* [BRIEF A]:
Translate this sentence from the review of the anthology of French women poets into Spanish: "But all advances until recently depended on either obtaining a degree of power or permission."
* [BRIEF B]:
Carry the review of the French women poets anthology forward with a further paragraph that begins after its last sentence.
* begin SOURCE EXTRACT *
Perhaps Marguerite Porete is the collection’s abiding presence (although Shapiro does not include her work here). After a trial in 1310 in Paris, she was burnt at the stake for heresy having refused to recant her version of Christian spirituality in The Mirror of Simple Souls (Mirouer des simples âmes). As the centuries passed, women of privilege observed the rise of court poetry (ballades, rondeaux, and virelays), learned the conventions of the Petrarchan sonnet, and enjoyed the work of Ronsard and Villon, then Racine and Nerval. Marguerite de Navarre was one of the first poets to use terza rima. But all advances until recently depended on either obtaining a degree of power or permission. By the Renaissance, writes Krueger, “women’s contributions were no less vital to domestic and town economies throughout the period. Individual women wielded power and influence as queens, regents, wives managing estates in their husbands’ absence, widows governing lands and households, patronesses at court, organizers of salons, and, no less, as mothers who shaped their families’ destinies.”

Madeleine des Roches (1520?-1587) and her daughter Catherine (1542?-1587) led salon society in Poitiers and “defended women’s right to lead a life of the mind, though not at the expense of traditional pursuits, which they defended as well.” (The biographical pages on all fifty-six poets are fine reading in themselves.) This is Madeleine’s “Sonnet VIII”:

Someone more blessed might ask, of my woe-spent
And doleful sighs, my mournful moans: “Did she
Never know joy, poor soul? In misery,
Did the stars trace her days in long descent?

Is it the truth? Or would she, pity-bent,
Merely rehearse a sad soliloquy?”
Nights without sleep torment and torture me
Ten thousand times more than I dare lament.

Sleepless nights blunt my reasoning; my head
Remembers little; tongue’s fair skill has fled;
Fear shrinks my mind from what it once had been.

Dulled of its fire, my spirit fails to flare.
And of my former self, nothing is there
But my desire to write rather than spin.

“The Distaff and the Pen” is the subtitle of this anthology – the distaff is the spindle from which thread is drawn. Catherine des Roches picked up where her mother left off in “To My Distaff”: “To write; for, when I write – as now I do, / Writing, distaff my dear, in praise of you -- / My hand holds both the spindle and the pen.”
* end SOURCE EXTRACT *
* begin INFORMATION SUPPLIED *
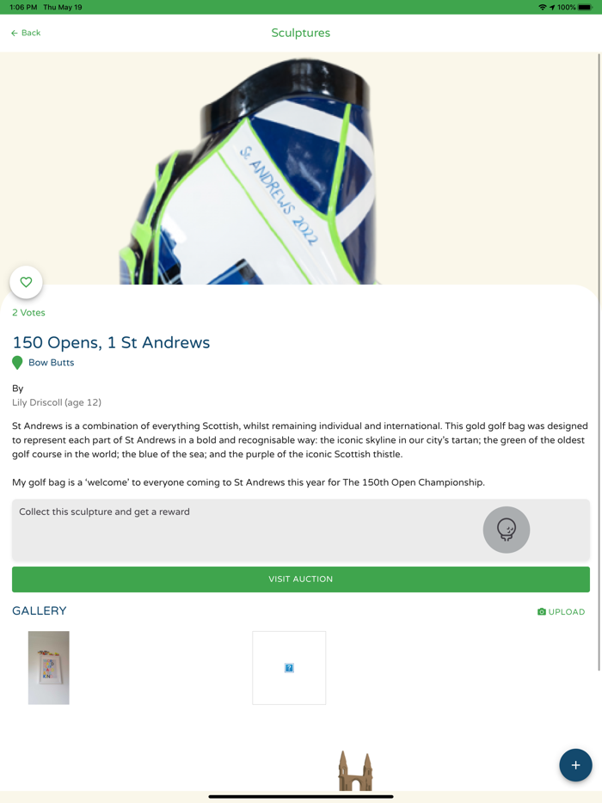This screenshot has height=803, width=602.
Task: Open the blue plus floating button
Action: click(575, 765)
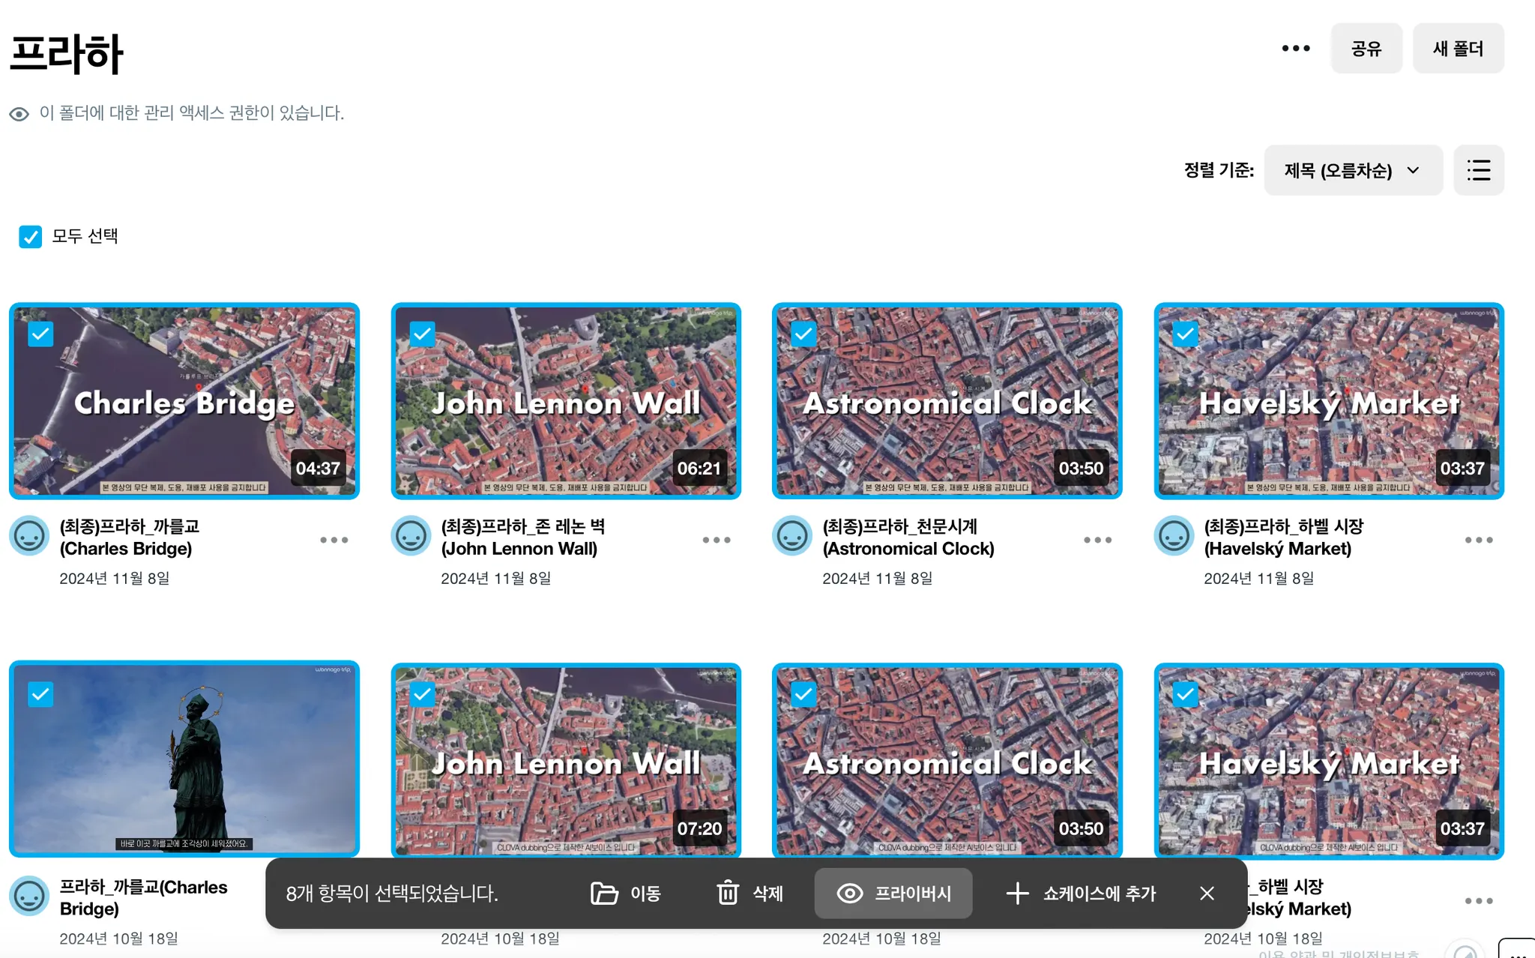1535x958 pixels.
Task: Deselect the Charles Bridge 04:37 video checkbox
Action: pyautogui.click(x=40, y=334)
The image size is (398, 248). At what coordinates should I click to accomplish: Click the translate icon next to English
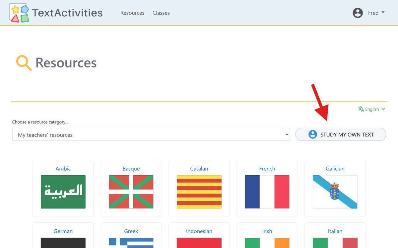coord(361,109)
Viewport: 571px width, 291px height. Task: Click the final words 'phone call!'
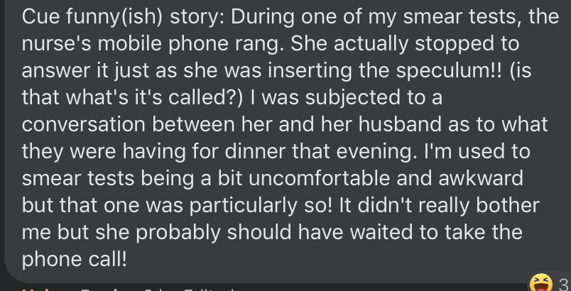pos(75,258)
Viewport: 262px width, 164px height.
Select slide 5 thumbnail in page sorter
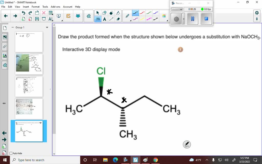29,131
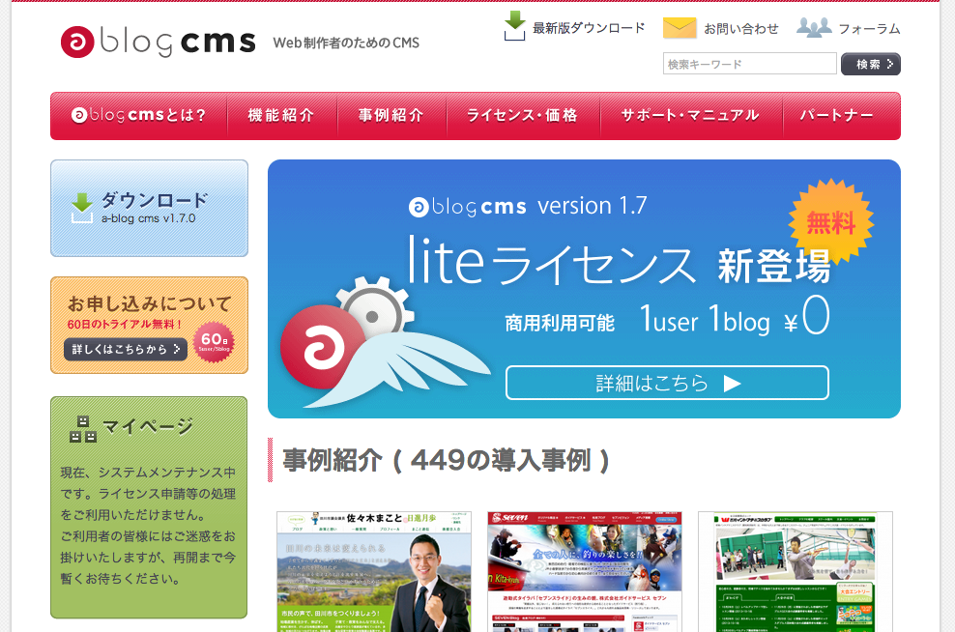Focus the 検索キーワード search field
The image size is (955, 632).
click(x=749, y=64)
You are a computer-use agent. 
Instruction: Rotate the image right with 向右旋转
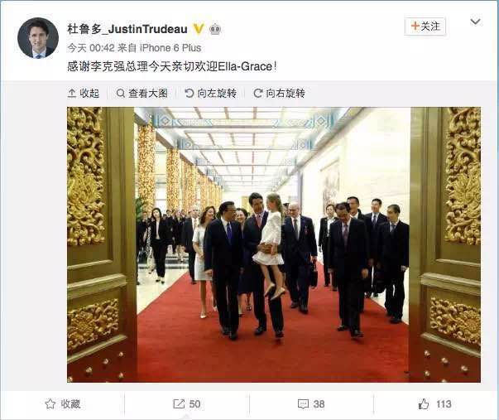click(x=280, y=94)
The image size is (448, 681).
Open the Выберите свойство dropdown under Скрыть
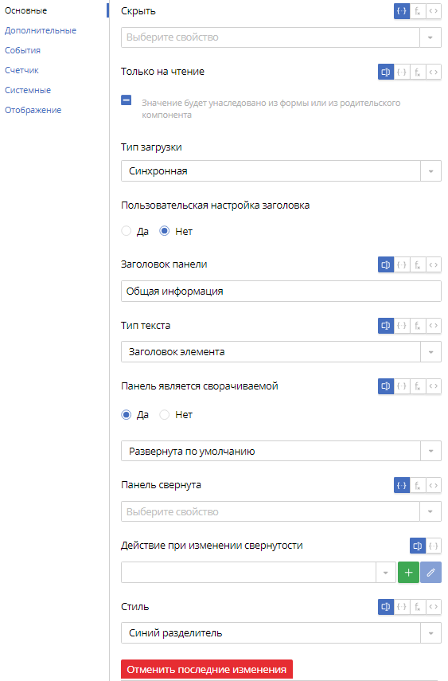[x=281, y=37]
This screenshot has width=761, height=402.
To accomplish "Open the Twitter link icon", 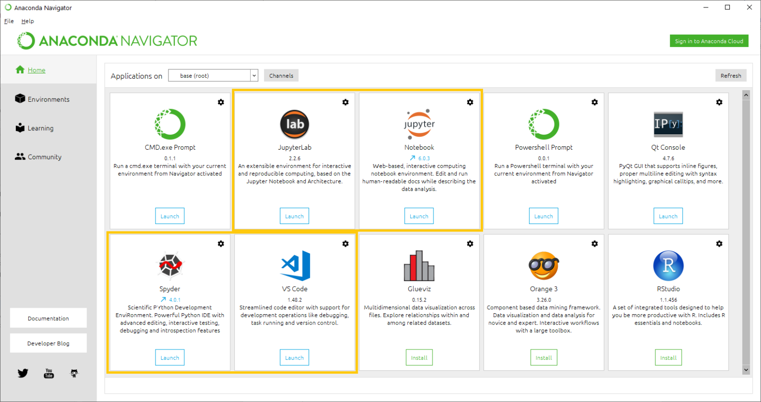I will tap(23, 373).

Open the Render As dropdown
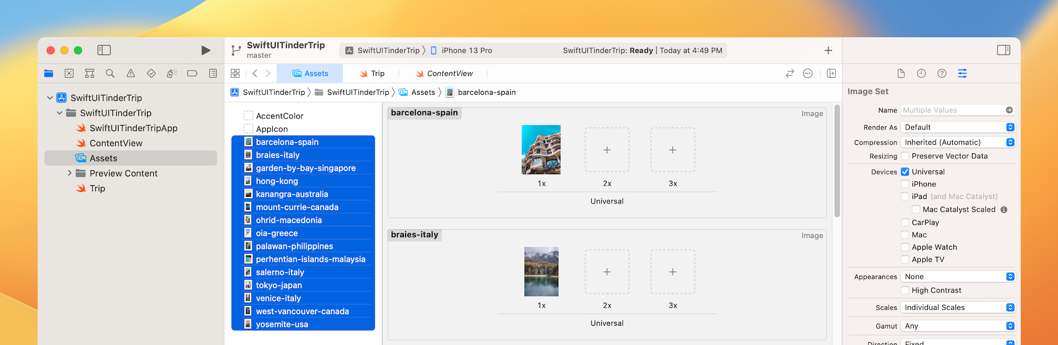[x=958, y=127]
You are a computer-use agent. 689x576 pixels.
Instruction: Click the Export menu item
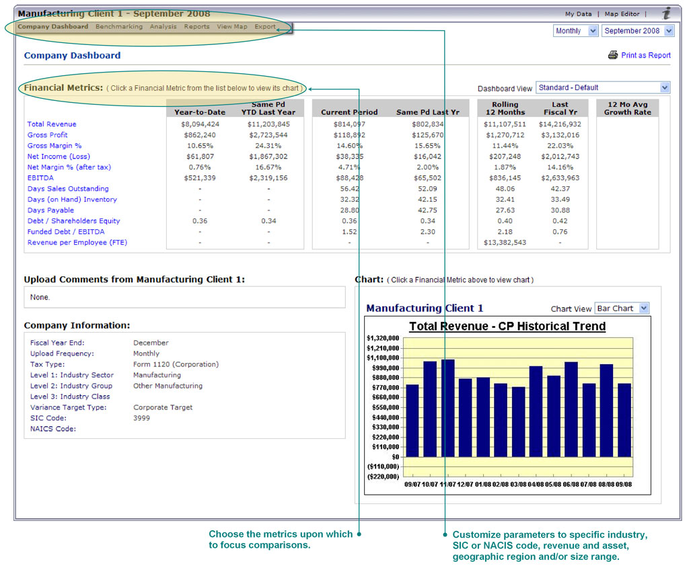[x=265, y=27]
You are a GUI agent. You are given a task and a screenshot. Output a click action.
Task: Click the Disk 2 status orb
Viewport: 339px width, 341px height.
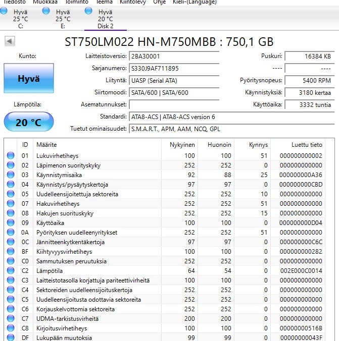[89, 11]
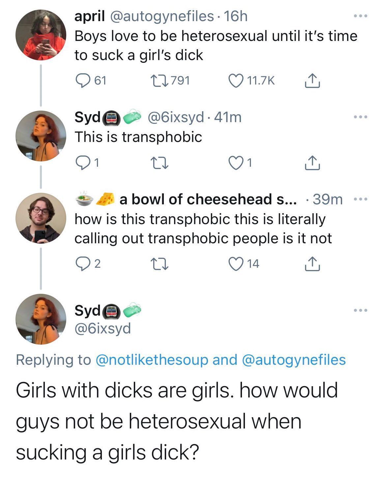The height and width of the screenshot is (478, 385).
Task: View april's profile picture
Action: click(x=41, y=35)
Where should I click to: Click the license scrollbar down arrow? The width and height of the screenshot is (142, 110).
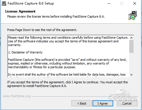(x=131, y=75)
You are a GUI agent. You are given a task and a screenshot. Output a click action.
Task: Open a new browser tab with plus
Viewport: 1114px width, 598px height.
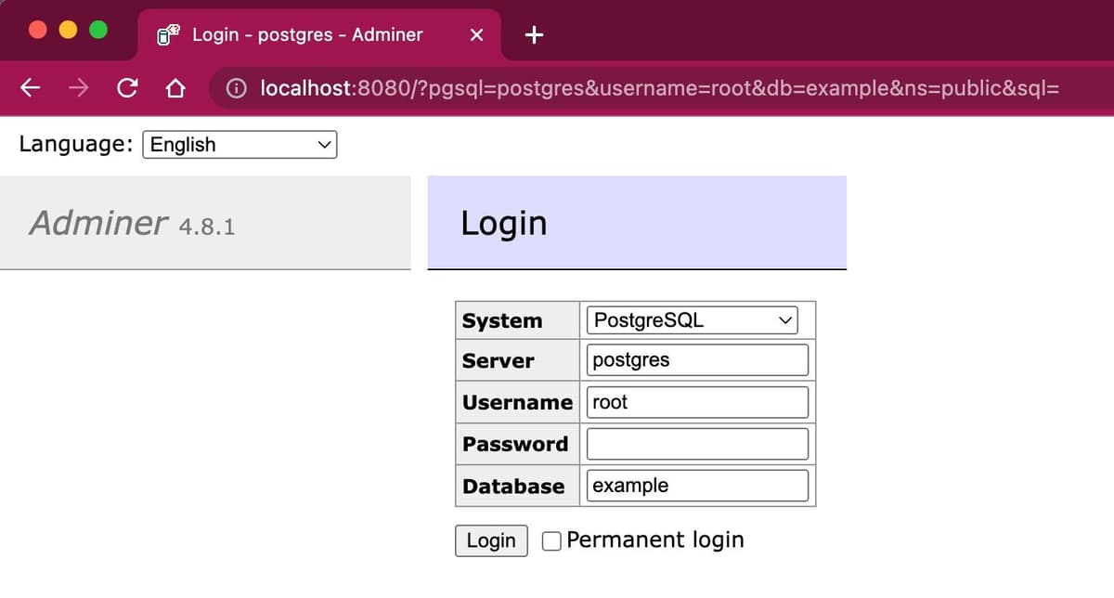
* end INFORMATION SUPPLIED *
* [RIGHT ANSWER A]:
Pero, hasta hace poco, todo avance dependía de obtener cierto grado de poder o de permiso.

* [RIGHT ANSWER B]:
This is a big book. French and English versions are presented on facing pages. After browsing through the centuries, one may conclude that this weighty volume is mainly filled with dutiful convention. As Rosanna Warren bluntly puts it, “In spite of the strong showing by a number of these poets … the larger picture may strike some readers as depressing … Century after century, a good number of the women poets lament love and claim the province of the heart and breathless sensibility in diction that never breaks beyond the conventions of their time … With few exceptions, the twentieth-century poets in this collection seem not to have absorbed anything from Rimbaud or Apollinaire or any other poet of ferocious and original power.” There’s no Dickinson here, no Akhmatova. If the women poets didn’t absorb the techniques of Baudelaire and Mallarmé, Catherine Perry attributes this to “the heterogeneity of their [women’s] works … Because, unlike male poets, they did not attempt to create ‘schools’ or to write manifestoes … women poets have been deemed unable to mark the literature of their times in any significant way.” Nevertheless, French Women Poets of Nine Centuries gives us a new, broad view of the long attempt of catching up. The conventionality breaks open in pockets and spurts of individuality as the clench of sexual power over these poets haltingly dissipates.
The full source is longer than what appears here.